# Most Annoying Song Ever??



## fuzziebutt (Aug 7, 2012)

Ok, what is the most annoying song ever? There are a few that make me mad to hear, because I know that I will sing them for days, even in my sleep! 

The newest one is Taylor Swift's Never Getting Back Together Again.

What's yours?


----------



## Sundancers (Jun 20, 2012)

The one I can't get out of my head!!!!!!!!!!!

lol


----------



## rob (Jun 20, 2012)

crazy frog song


----------



## havasu (Jun 21, 2012)

On the top of my list...

Roberta Flack, "The first time I ever saw your face"


----------



## ChickenAdmin (Jun 4, 2012)

If a song gets stuck in my head I like it. Even if I don't realize it. 

I wake up every morning with a song in my head. Don't know if anyone else does, but my alarm beeps me up and sure enough if I don't have a song already stuck in my head.


----------



## fuzziebutt (Aug 7, 2012)

Austin said:


> If a song gets stuck in my head I like it. Even if I don't realize it.
> 
> I wake up every morning with a song in my head. Don't know if anyone else does, but my alarm beeps me up and sure enough if I don't have a song already stuck in my head.

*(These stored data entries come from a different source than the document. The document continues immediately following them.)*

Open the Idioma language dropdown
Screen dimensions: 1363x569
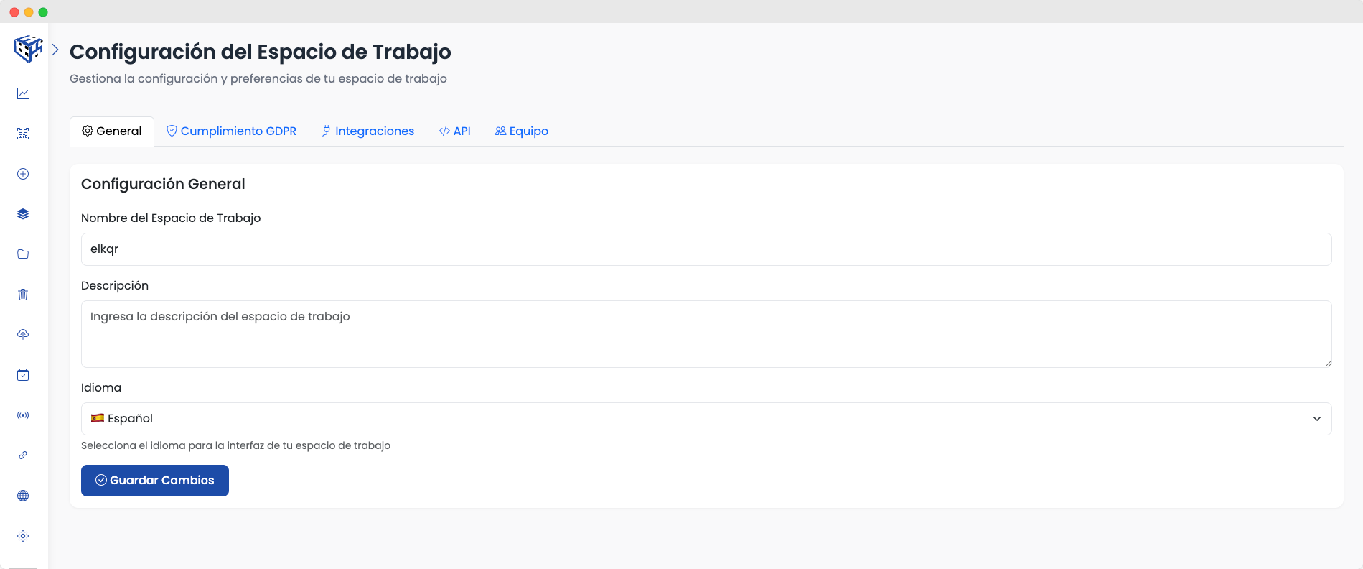click(x=706, y=419)
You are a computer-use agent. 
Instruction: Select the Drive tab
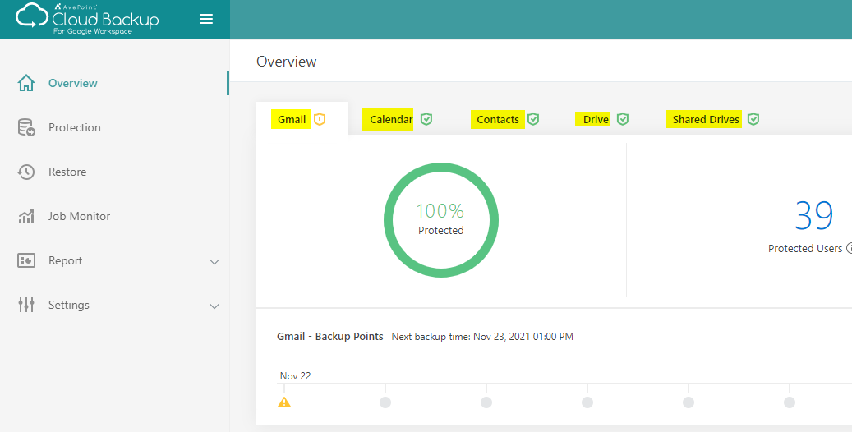596,119
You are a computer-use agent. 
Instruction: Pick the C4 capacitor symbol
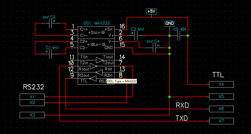(x=155, y=48)
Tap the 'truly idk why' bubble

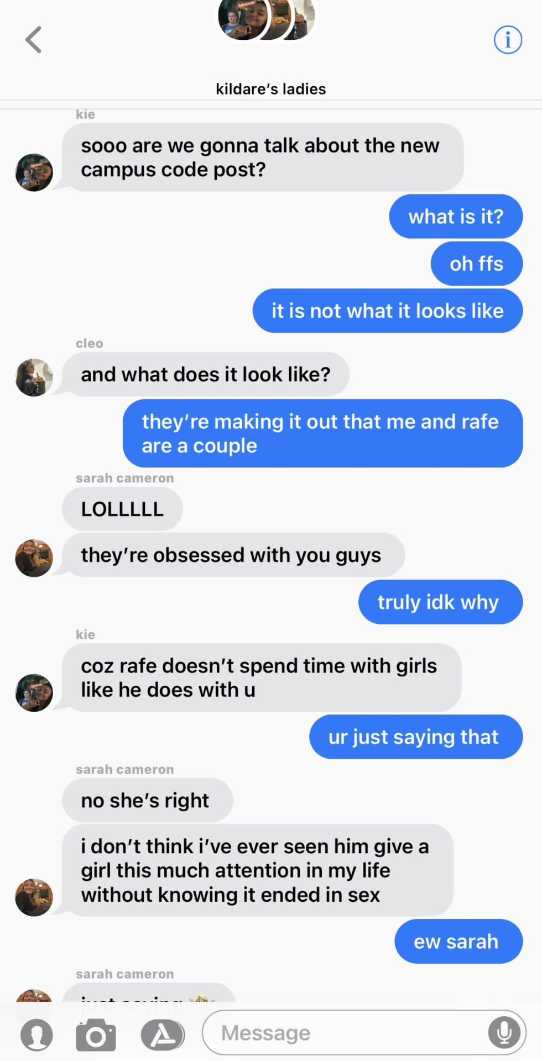click(440, 602)

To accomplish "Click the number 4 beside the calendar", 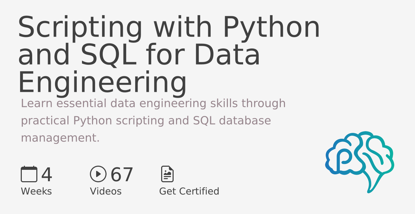I will coord(47,175).
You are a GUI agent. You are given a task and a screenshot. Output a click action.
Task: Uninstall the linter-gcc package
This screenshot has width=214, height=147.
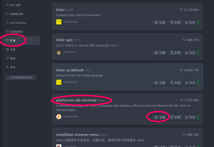pyautogui.click(x=175, y=53)
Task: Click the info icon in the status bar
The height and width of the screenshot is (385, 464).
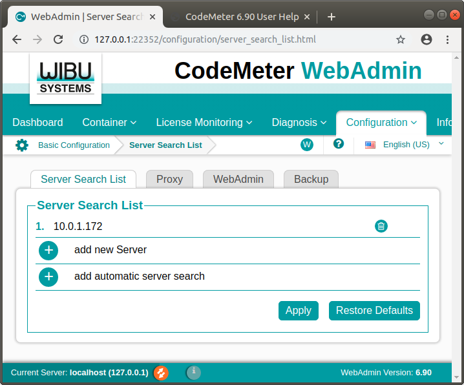Action: point(193,372)
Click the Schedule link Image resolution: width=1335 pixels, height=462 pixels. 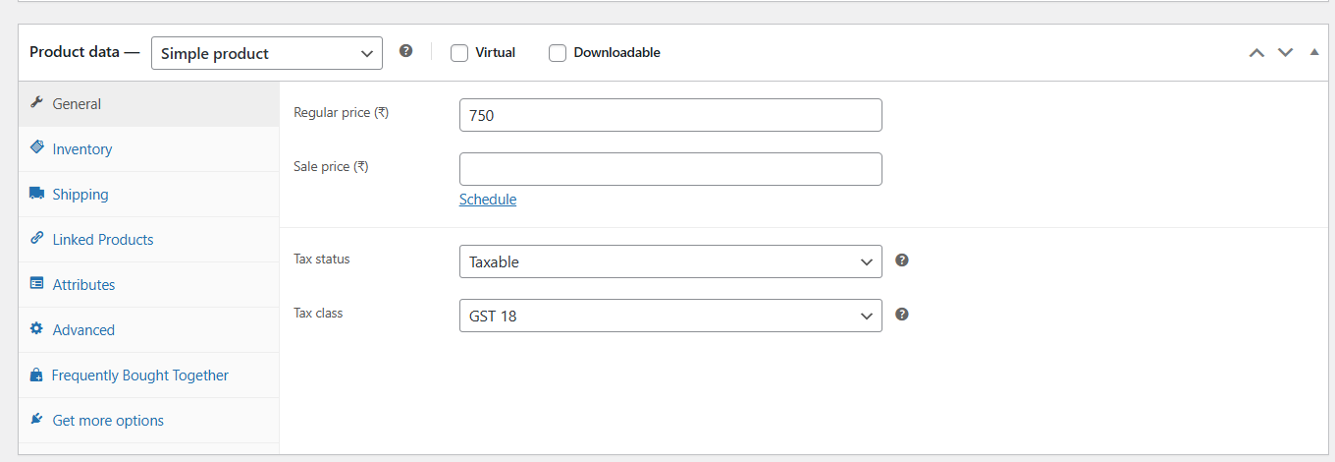pyautogui.click(x=488, y=200)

_Someday, I'll be living in a big 'ole city,_
_And all you'll ever gonna be is mean!_
_Why you gotta be so mean??_



If that one doesn't work, I'm going on to Jingle Bells!!


----------



## kiwicsi (Sep 24, 2012)

There are plenty of irritating songs out there. But the one that springs to mind first is that Christmas one by Paul McCartney - I think it's called "Wonderful Christmas time". Hate it!


----------



## twentynine (Jul 11, 2012)

Little Bitty song by Alan Jackson


----------



## cogburn (Jul 16, 2012)

It's alright 29, to be little bittie.. A little ol town or a big ol city, might as well share might as well smile life goes on for a little bittie while. Sorry I had to. Lol


----------



## fuzziebutt (Aug 7, 2012)

Remember the Looney Tunes cartoon that said:
They'll be food around the corner
Food around the corner
Food around the corner for me
They'll be food around the corner
Food around the corner
Food around the corner for meeeeeeee!

I think it was a flea that sang it. It would almost make me hear the voices.


----------



## luckyridgefarm (Oct 3, 2012)

Neon Trees song- Everybody Talks


----------



## twentynine (Jul 11, 2012)

cogburn said:


> It's alright 29, to be little bittie.. A little ol town or a big ol city, might as well share might as well smile life goes on for a little bittie while. Sorry I had to. Lol


No! No! No!

Make it stop!

Little bitty car little bitty frog little bitty hog little bitty dog- Arrrrrgggghhh I'm mmmellllttttiinng!!!!


----------



## cogburn (Jul 16, 2012)

Sorry dude !!


----------



## chickenpersoon (Sep 11, 2021)

rob said:


> crazy frog song


YES


----------



## chickenpersoon (Sep 11, 2021)

here I am, bringing back yet ANOTHER post...🤣 

mine are these:

crazy frog song
My stick and seagulls stop it now! by bad lip reading
gaston and be our guest from beauty and the beast
its raining tacos by parry gripp


----------



## SilkieGirl (Apr 29, 2021)

chickenpersoon said:


> My stick and seagulls stop it now! by bad lip reading


I love that those!!!!


chickenpersoon said:


> its raining tacos by parry gripp


My friend sings like one all the time. It's so annoying. 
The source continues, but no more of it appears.